Carlos Olguin, the man who shot my son to death in 2017 at a high school party, was sentenced Monday to seven to nine years in prison. He had seven previous gun charges. Carlos, now 27, was originally charged with first-degree murder. He was allowed to plead guilty to voluntary manslaughter.
The night we got the call, we were sleeping. When we got to the hospital his father and I were told that Chris had suffered multiple gunshot wounds and did not survive. When we asked to see him we were told by police that we could not, that his body was a “crime scene.”
Can you imagine being told that your 18-year-old son went from breathing, laughing and living to a crime scene within an hour?
Carlos Olguin, now 27, had many gun charges that did not go to trial for many different reasons. This started in 2011.
The justice system did not only fail Chris, but it continues to fail everyone in a similar situation. If Carlos had been punished with the first charges or the second or even the third, things may have turned out differently.
His actions kept escalating until he did the ultimate — and he did that to my son. This was an intentional act; you don’t shoot someone four times accidentally. You don’t do that and then claim that you were defending your friends.
In court, the prosecutor told the judge that trouble at the party started when Chris found that a bag he had brought, containing marijuana, had disappeared.
I do not deny that my son was fighting people. He was standing up for his rights, his belongings, and for what he believed in.
Still, so many questions arise. Why was Carlos at a high school teenage bonfire? Why did he bring a gun? Why was he allowed to buy a gun after all of the alleged charges that came before this?
The sentence he was given for killing my son was a joke and an injustice to victims everywhere. I don’t think that a plea of voluntary manslaughter with a sentence of seven to nine years should even have been considered.
My son had a life, he had a very full life. Carlos could be out of prison in possibly three years, and with his past history I believe he may shoot someone again.
The District Attorney’s office made it sound like my family had a choice, maybe even a say so in what would happen. But we didn’t — and neither do other victims. The DA’s office knew it was going to make this plea agreement even before my family walked in that day. That is the system.

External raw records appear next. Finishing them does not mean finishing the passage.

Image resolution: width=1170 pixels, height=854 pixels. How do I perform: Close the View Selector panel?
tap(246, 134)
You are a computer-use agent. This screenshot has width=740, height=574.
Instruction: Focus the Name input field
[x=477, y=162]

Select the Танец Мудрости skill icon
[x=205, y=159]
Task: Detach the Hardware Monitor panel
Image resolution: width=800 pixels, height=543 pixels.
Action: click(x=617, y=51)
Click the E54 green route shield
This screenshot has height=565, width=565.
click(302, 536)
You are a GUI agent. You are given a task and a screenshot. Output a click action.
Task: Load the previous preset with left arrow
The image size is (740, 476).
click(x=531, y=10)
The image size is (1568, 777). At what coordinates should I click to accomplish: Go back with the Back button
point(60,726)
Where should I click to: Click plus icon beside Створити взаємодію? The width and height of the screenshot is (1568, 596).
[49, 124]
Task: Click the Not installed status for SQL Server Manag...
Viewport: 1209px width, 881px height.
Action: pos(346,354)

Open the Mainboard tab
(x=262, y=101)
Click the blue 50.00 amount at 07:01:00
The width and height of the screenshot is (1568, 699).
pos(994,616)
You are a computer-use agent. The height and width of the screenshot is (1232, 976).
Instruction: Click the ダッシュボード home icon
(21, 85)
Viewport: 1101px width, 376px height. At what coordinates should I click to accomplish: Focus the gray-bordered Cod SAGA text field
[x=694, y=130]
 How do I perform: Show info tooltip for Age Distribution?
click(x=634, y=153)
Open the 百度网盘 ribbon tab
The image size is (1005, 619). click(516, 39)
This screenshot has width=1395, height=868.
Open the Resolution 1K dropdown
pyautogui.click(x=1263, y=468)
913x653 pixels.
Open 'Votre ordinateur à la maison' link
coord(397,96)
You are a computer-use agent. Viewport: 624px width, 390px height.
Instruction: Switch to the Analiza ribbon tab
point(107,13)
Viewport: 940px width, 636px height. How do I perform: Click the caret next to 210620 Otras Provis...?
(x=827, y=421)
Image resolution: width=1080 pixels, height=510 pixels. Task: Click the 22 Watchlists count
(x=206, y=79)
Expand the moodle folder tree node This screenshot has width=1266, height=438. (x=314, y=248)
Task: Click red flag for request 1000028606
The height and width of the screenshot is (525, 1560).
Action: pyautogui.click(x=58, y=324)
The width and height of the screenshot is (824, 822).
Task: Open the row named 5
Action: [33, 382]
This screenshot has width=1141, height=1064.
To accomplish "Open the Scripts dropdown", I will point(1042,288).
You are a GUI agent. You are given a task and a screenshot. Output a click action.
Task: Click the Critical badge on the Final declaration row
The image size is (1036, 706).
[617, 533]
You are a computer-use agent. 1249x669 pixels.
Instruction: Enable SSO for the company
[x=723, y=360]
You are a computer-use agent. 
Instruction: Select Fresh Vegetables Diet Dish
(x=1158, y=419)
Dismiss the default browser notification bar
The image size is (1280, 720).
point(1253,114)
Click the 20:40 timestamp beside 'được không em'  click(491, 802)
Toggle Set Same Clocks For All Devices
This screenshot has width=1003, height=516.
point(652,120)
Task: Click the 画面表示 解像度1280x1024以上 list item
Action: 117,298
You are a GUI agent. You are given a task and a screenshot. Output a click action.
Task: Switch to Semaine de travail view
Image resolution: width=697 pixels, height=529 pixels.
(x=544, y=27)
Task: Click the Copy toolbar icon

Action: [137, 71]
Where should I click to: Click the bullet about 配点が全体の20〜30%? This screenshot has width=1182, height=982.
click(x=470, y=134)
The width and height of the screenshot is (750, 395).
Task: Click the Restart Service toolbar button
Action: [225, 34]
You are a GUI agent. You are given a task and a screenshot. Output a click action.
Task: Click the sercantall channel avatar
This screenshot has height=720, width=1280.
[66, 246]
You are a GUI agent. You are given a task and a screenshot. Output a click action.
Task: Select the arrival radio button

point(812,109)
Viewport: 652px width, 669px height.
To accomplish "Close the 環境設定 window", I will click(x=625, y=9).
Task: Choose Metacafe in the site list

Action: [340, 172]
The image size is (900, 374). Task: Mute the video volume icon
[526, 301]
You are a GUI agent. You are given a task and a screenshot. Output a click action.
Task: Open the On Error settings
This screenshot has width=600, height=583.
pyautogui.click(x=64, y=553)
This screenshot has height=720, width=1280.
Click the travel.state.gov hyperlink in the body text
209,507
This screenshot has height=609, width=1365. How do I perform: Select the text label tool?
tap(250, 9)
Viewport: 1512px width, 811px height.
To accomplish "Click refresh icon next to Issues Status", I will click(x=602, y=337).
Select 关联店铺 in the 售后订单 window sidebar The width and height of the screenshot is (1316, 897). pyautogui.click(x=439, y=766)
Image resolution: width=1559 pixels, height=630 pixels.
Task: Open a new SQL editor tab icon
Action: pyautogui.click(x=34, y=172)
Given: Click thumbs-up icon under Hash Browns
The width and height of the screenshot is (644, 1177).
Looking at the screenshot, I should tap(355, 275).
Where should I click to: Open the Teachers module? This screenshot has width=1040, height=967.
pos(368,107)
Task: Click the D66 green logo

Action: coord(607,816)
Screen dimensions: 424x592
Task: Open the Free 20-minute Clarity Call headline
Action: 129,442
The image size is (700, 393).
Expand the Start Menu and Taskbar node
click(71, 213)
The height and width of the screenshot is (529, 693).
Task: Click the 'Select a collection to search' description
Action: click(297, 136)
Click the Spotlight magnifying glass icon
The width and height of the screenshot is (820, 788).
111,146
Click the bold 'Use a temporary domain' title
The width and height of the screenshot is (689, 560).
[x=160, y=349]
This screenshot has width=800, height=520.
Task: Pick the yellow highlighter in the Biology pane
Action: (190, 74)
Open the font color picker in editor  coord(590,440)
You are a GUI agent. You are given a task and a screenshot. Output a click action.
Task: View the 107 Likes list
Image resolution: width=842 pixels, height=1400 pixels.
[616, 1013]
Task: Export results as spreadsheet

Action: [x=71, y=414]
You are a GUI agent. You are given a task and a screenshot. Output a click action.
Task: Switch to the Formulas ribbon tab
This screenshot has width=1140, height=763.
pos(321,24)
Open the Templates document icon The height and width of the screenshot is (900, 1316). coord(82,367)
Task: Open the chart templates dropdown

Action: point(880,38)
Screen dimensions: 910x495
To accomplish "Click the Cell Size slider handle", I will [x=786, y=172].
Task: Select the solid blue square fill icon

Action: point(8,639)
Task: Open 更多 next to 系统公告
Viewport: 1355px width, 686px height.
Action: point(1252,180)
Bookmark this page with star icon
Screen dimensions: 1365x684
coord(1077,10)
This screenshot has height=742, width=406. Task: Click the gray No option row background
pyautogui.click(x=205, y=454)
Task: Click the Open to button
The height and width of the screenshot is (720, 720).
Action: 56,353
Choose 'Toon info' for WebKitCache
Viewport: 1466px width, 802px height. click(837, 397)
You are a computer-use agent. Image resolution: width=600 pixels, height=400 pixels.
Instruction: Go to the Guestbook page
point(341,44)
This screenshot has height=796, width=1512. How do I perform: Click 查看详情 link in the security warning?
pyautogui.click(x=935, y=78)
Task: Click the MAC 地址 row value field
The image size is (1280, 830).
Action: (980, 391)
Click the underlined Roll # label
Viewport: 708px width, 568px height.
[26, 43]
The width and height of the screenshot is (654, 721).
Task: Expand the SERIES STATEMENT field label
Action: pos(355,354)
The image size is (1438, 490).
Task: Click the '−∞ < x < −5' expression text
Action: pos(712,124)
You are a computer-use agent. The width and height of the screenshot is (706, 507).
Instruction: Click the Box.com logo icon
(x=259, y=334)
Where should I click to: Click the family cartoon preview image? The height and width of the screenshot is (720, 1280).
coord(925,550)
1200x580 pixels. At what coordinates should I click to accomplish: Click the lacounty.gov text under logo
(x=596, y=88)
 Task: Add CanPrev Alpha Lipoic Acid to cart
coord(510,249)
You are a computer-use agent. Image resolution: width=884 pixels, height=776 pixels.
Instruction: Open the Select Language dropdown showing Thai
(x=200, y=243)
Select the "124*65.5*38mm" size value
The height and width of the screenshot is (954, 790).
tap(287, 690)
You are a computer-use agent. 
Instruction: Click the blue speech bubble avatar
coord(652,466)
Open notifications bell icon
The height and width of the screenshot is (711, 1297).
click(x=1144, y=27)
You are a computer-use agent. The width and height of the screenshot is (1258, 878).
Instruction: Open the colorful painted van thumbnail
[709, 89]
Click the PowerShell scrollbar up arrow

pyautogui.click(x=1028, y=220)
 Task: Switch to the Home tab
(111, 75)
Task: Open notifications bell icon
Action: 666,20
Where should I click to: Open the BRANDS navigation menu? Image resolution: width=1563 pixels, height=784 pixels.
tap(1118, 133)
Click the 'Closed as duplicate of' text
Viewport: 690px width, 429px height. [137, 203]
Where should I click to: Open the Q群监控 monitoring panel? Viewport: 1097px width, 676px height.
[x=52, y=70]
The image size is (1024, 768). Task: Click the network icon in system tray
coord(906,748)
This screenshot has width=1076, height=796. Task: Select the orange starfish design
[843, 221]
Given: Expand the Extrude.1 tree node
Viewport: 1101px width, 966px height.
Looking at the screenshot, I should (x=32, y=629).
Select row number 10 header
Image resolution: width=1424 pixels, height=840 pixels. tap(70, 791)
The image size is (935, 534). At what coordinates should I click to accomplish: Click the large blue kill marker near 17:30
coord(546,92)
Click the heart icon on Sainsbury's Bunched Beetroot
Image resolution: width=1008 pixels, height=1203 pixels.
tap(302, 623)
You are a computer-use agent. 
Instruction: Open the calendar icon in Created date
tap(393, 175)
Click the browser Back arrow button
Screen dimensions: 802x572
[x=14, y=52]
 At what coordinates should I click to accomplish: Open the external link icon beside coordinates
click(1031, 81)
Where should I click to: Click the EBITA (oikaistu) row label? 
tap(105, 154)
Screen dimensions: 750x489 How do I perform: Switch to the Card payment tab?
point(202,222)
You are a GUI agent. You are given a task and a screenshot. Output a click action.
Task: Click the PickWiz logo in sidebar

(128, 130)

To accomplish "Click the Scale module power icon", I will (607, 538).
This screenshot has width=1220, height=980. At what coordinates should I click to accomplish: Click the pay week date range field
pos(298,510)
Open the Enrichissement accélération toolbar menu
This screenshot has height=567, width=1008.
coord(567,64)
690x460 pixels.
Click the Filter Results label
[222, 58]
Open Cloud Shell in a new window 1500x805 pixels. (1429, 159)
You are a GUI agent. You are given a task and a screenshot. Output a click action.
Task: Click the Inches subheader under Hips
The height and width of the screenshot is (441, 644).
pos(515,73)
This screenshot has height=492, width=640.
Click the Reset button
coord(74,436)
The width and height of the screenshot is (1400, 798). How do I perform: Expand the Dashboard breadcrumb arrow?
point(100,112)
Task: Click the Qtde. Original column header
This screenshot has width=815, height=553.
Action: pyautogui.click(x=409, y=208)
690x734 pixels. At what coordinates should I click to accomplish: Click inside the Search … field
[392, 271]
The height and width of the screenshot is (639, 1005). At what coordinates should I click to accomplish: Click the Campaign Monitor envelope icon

Representatives from the DA’s office sat in a meeting and, in my mind, told my husband and I that the justice system is there to help the criminals. What I heard them saying is, “We would rather see 100 guilty people go free than see one innocent person incarcerated.”
The justice system is flawed and it fails daily. But I do know if it were any of their children, the fight would be strong, long and relentless. But not for my child.
This is an injustice and I hope changes are made. Pretty sure it’s not going to happen.